→ Gestellte Aufgabe 1:
Gib den Absatz „Bei der dualen Ausbildung greift …“ aus dem Auszug über Qualitätssicherung in der Berufsbildung als kurze Aufzählung wieder und behalte dabei seine wesentlichen Angaben bei.
→ Gestellte Aufgabe 2:
Führe den Auszug über Qualitätssicherung in der Berufsbildung im Anschluss an seinen letzten Satz weiter.

→ Ausgewählter Auszug:

»»

Wolfgang Kreher als Vertreter der Länder im EQAVET-Netzwerk konnte vermelden, dass die Schulen in den meisten Bundesländern bereits Qualitätsmanagementsysteme eingeführt haben, die sich am schweizerischen Modell orientieren: „Schulintern führt die Anwendung der Verfahren und Instrumente der Qualitätssicherung zu zielführenden Schulentwicklungsschwerpunkten. Schulextern kann die Schule nachweisen, wie sie arbeitet und die Qualität der Arbeit sicherstellt. Dazu benötigt man eine Qualitätsdokumentation, welche die Grundsätze und Werte der Schulgemeinschaft beschreibt und die qualitätsrelevanten Prozesse darstellt.“ Stichworte seien hier selbstorganisiertes Lernen, individuelle Förderung und das Fördern sozialer Kompetenz.

Bei der dualen Ausbildung greift Kreher zufolge das Qualitätsmanagement in der Kooperation der verschiedenen Lernorte, beim gemeinsamen Wissensmanagement der Ausbilder, Lehrkräfte und Auszubildenden und bei einem gemeinsamen Weiterbildungssystem.

„Wir müssen in drei Jahren unsere Qualität nachweisen“
In der Bundesrepublik gibt es rund 9.000 Ausbildungsgänge. Bei Diskussionen mit den europäischen Vertretern mache man von deutscher Seite deutlich, dass eine Ausbildung immer auch unter dem Aspekt der beruflichen Kompetenz gesehen werde. „Wir streben im Handel zum Beispiel an, dass die Absolventen über kaufmännische Kompetenz verfügen und nicht nur eine Registrierkasse bedienen können“, betonte der hessische Schulamtsleiter.

««

→ Datenblock:
»»

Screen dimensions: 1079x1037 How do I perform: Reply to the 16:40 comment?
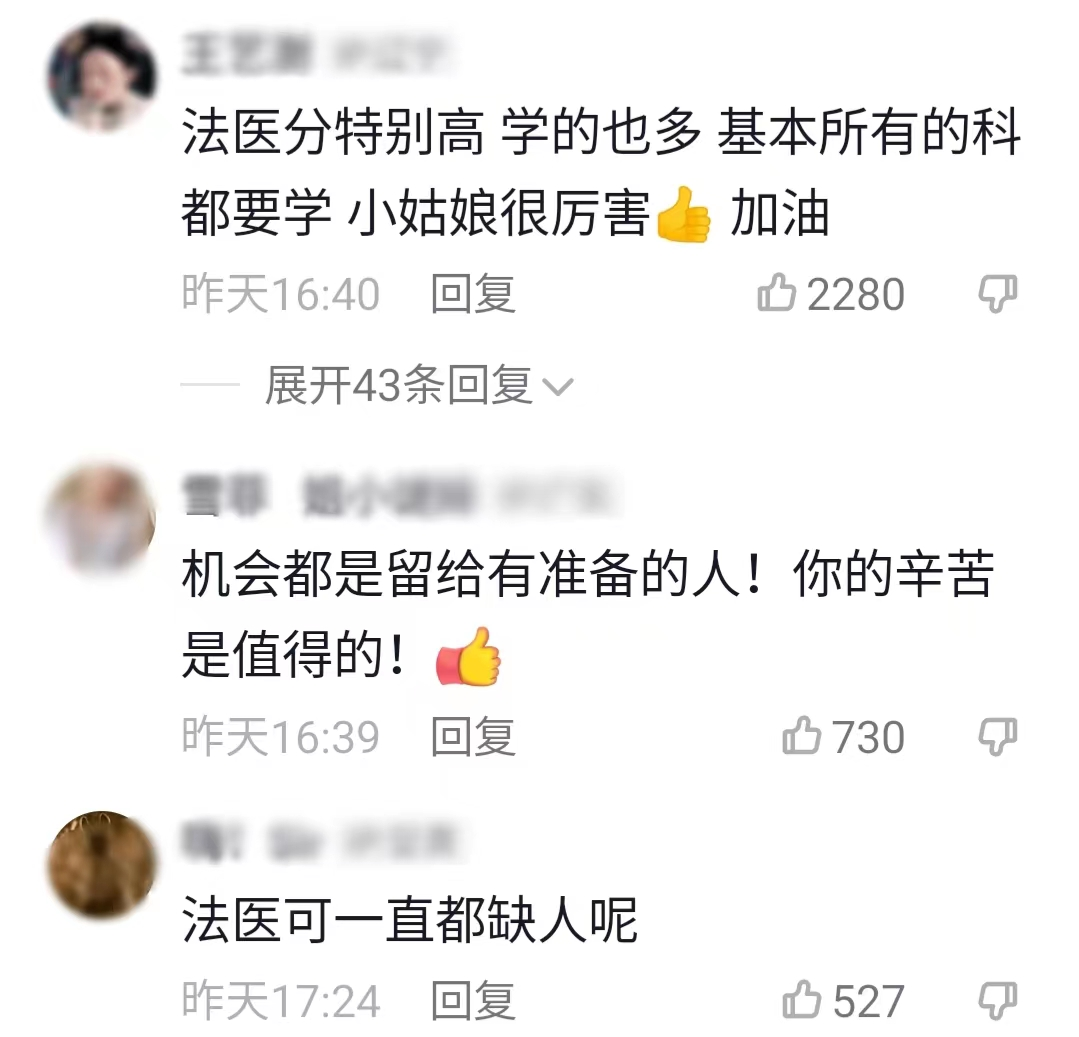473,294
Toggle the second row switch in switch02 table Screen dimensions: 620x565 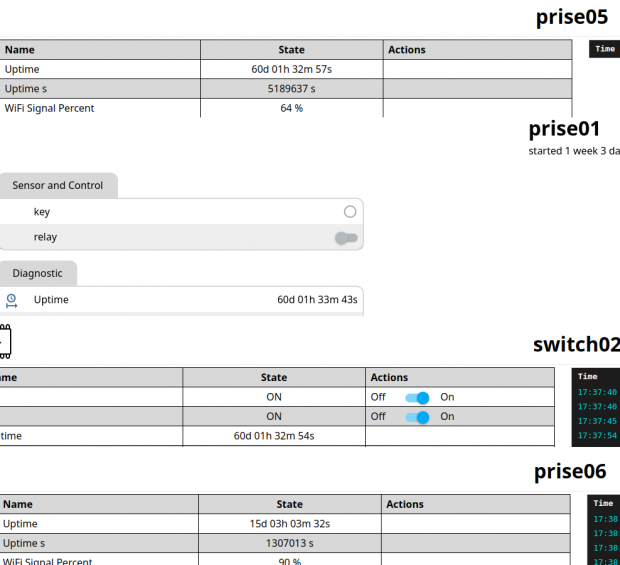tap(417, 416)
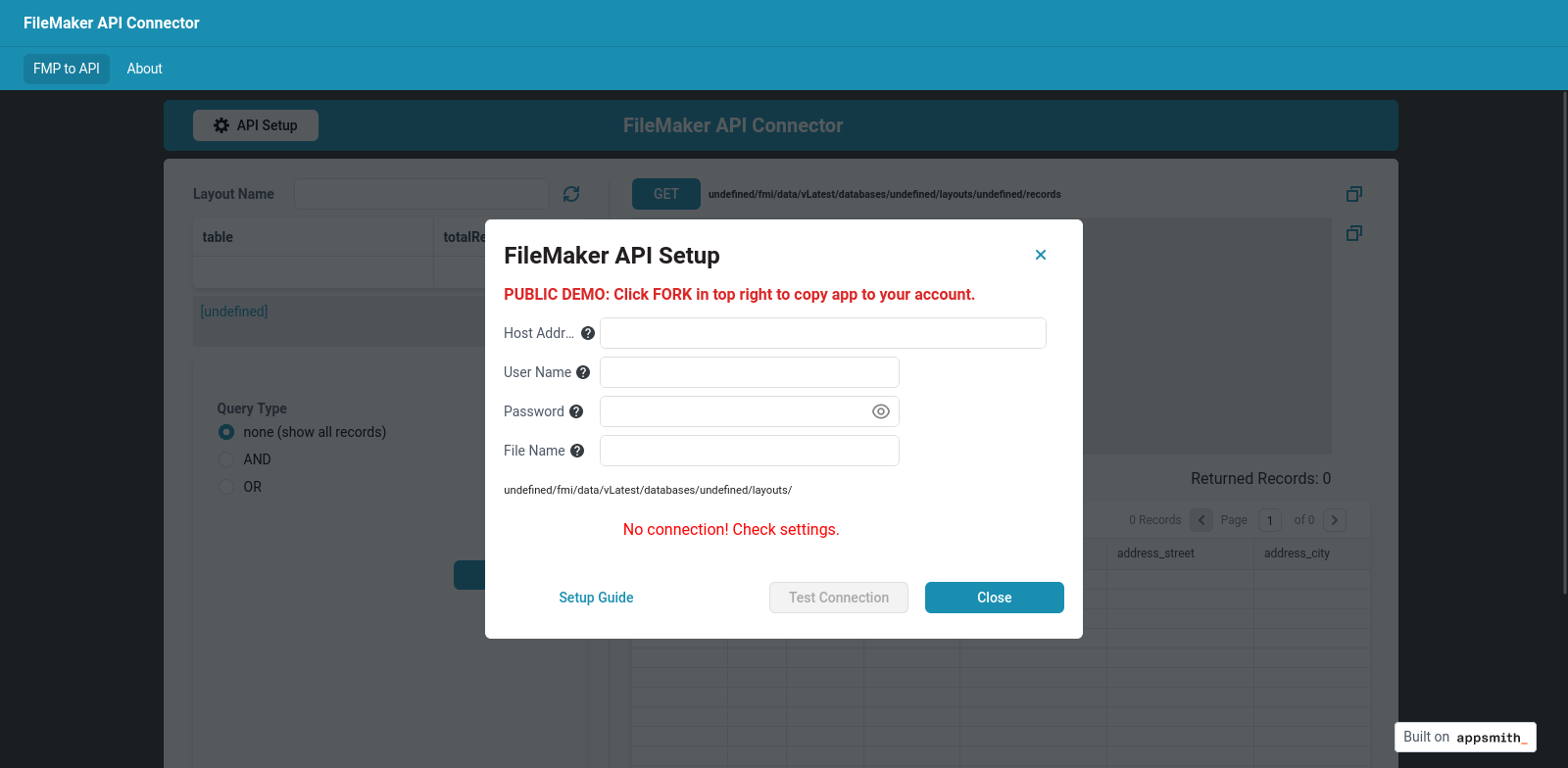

««

→ Lösung der Aufgabe 1:
Laut Kreher greift das Qualitätsmanagement in der dualen Ausbildung:
- bei der Kooperation der verschiedenen Lernorte
- beim gemeinsamen Wissensmanagement von Ausbildern, Lehrkräften und Auszubildenden
- bei einem gemeinsamen Weiterbildungssystem

→ Lösung der Aufgabe 2:
Auf europäischer Ebene strebe man die Durchlässigkeit der Systeme und die Gleichwertigkeit der Abschlüsse an. Der EQAVET könne bei der Umsetzung helfen, denn „ohne Qualitätssicherung haben wir in einem zusammenwachsenden Europa keine Chance, unsere Ausbildungssysteme darzustellen“, so Kreher. „Dabei müssen wir noch sehen, wie sich die europäischen Erkenntnisse auf die Ausbildungsgänge auswirken werden, was man anpassen und in welchen Zyklen man anpassen muss“, führte Kreher aus. Im Augenblick schaue alles nach Deutschland – „aber in drei Jahren müssen wir unsere Qualität auch nachweisen.“

In seinem Beitrag über die „Rolle und Funktion der Berufsbildungsausschüsse aus Sicht der Sozialpartner“ kritisierte Hermann Nehls vom Bundesvorstand des Deutschen Gewerkschaftsbundes, dass es in den Ausbildungsbetrieben bisher noch „kein ausreichendes System der Qualitätssicherung gibt“. Die zuständigen Stellen kämen ihrer Überwachungsfunktion nur unzureichend nach, und die Politik signalisiere: „Wir brauchen überall Qualität - nur nicht in der beruflichen Ausbildung.“ Der Gewerkschaftsfunktionär attestierte, die Diskussion habe immer nur auf die Weiterbildung fokussiert, nun müsse man diese aber auch über die Qualität der Ausbildungsbetriebe führen. „Der vom DGB veröffentlichte Ausbildungsreport liefert dazu diskussionswürdige Ergebnisse“, so Nehls. „Wir brauchen auch für die berufliche Bildung ein geschlossenes System der Qualitätssicherung inklusive Evaluation.“

Erfolgreiche Instrumente der Qualitätssicherung
Dr. Christian Sperle vom Zentralverband des Deutschen Handwerks stellte hingegen fest, das Berufsbildungsgesetz stelle bereits viele Standards und Instrumente der Qualitätssicherung sicher: So seien die fachliche und persönliche Eignung des Ausbilders, die Eignung der Ausbildungsstätte und die arbeitsrechtlichen Beziehungen zwischen Auszubildenden und Ausbildern definiert. Unter Mitwirkung der Fachverbände, Handwerkskammern und der Gewerkschaften habe der Bund in den Ausbildungsverordnungen bundeseinheitliche Bildungsprüfungsstandards erstellt; ebenso bundesweit einheitliche Verfahrensregeln in den Gesellen- und Fortbildungsprüfungsverordnungen. Die Prüfungen würden durch ehrenamtliche Prüfungskommissionen mit öffentlich-rechtlichem Auftrag praxisnah ausgestaltet.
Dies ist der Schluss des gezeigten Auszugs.